# Praying over places, villages,etc



## Pergamum (Nov 17, 2007)

I know that the charismatics do it, but can we?


If we entered a home or avillage, town, etc where magic or very blatant superstition and animistic ritual is practiced, can we pray over that town or proclaim the town clean? Should we pray over the house we are in so that evil practices do not harm us? Should we pray that evil spirits leave the village?

One town I went to stated that for many years after a local evanglest entered no one believed and treated him roughly, but for the sake of his prayers, the spirits left the forest and did not bother them further.
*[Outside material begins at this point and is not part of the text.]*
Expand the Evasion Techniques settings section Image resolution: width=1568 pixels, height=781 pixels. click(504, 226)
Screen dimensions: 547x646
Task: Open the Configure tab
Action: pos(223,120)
Can we claim places for Christ and proclaim them clean?


----------



## LadyFlynt (Nov 18, 2007)

Charismatics aren't the only ones...this is also common amoung fundamental baptists.


----------



## Pergamum (Nov 18, 2007)

Hmmm....is it common among us?


----------



## LadyFlynt (Nov 18, 2007)

dunno...I found it to be superstitious.


----------



## NaphtaliPress (Nov 18, 2007)

I suppose something such as a service opening a new building for public worship is fine, as long as the place is not treated beyond being merely a place, and there are no special ceremonies tending to say the contrary. The Westminster Divines rejected any superstitious view of "holy' places. "As no place is capable of any holiness, under pretence of whatsoever dedication or consecration; so neither is it subject to such pollution by any superstition formerly used, and now laid aside, as may render it unlawful or inconvenient for Christians to meet together therein for the publick worship of God. And therefore we hold it requisite, that the places of publick assembling for worship among us should be continued and employed to that use." Westminster Directory for the Publick Worship of God, An Appendix Touching Days and Places for Publick Worship.


----------



## SRoper (Nov 18, 2007)

I don't know if the practice is correct, but I think we can see from the Gospels that demons can possess non-human animals which is something I wouldn't expect. Maybe they can reside in inanimate objects as well. I certainly don't think the place where you pray matters at all--God hears our prayers wherever we are.


----------



## Pergamum (Dec 9, 2007)

If people put a place under a curse, or a place was the site of occult practices can a mere place be any more evil than another?

An example: In village X near where I went last month a local guy said that demons haunted the jungle until an evangelist came. The local guy said no one believed at that point, but that the evil spirits nonetheless fled the evangelsit's presence and did not bother them any longer unless invited back.


----------